■ DIRECTIVE ■
Please count the lines in the entries below that contain the string "width", with case counting, and reply with that number alone.

■ EXTRACTED ENTRIES ■
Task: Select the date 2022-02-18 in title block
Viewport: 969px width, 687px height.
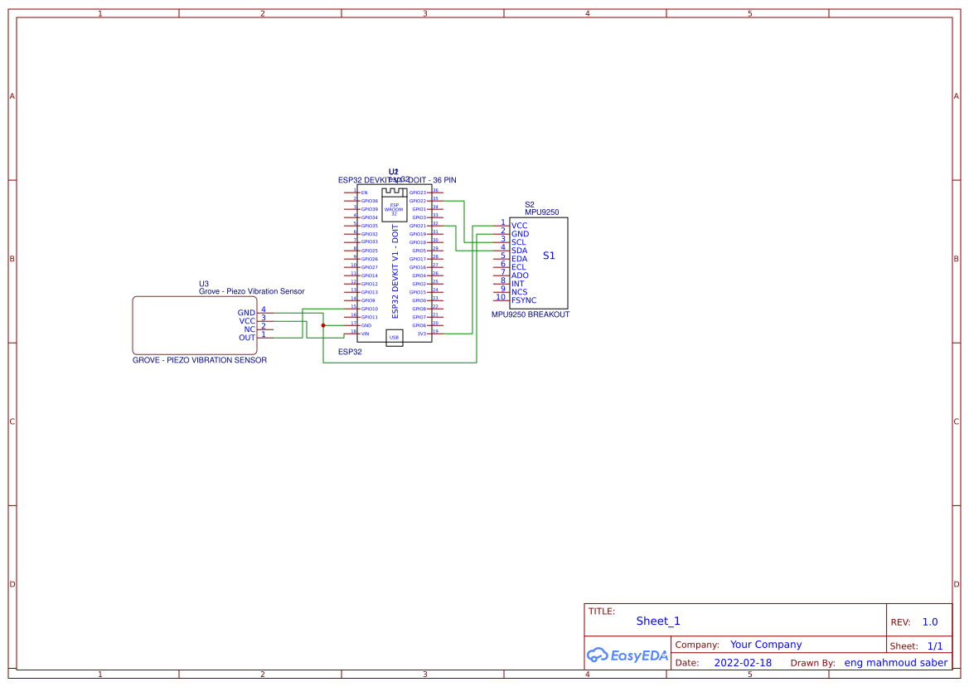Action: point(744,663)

* * *

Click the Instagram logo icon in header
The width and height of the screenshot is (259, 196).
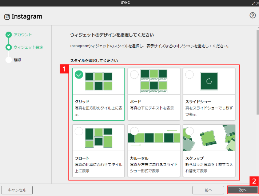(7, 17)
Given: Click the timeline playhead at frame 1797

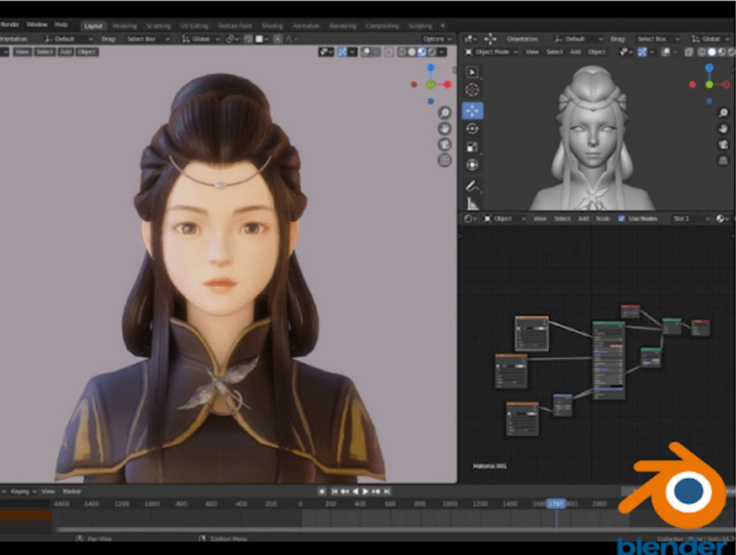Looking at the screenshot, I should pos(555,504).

--

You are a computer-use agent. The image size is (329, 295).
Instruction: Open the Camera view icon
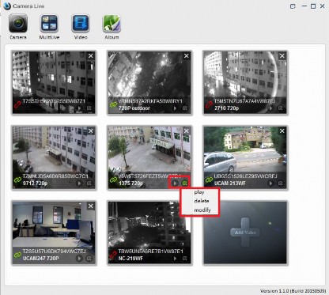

■ EXERCISE ANSWER ■
2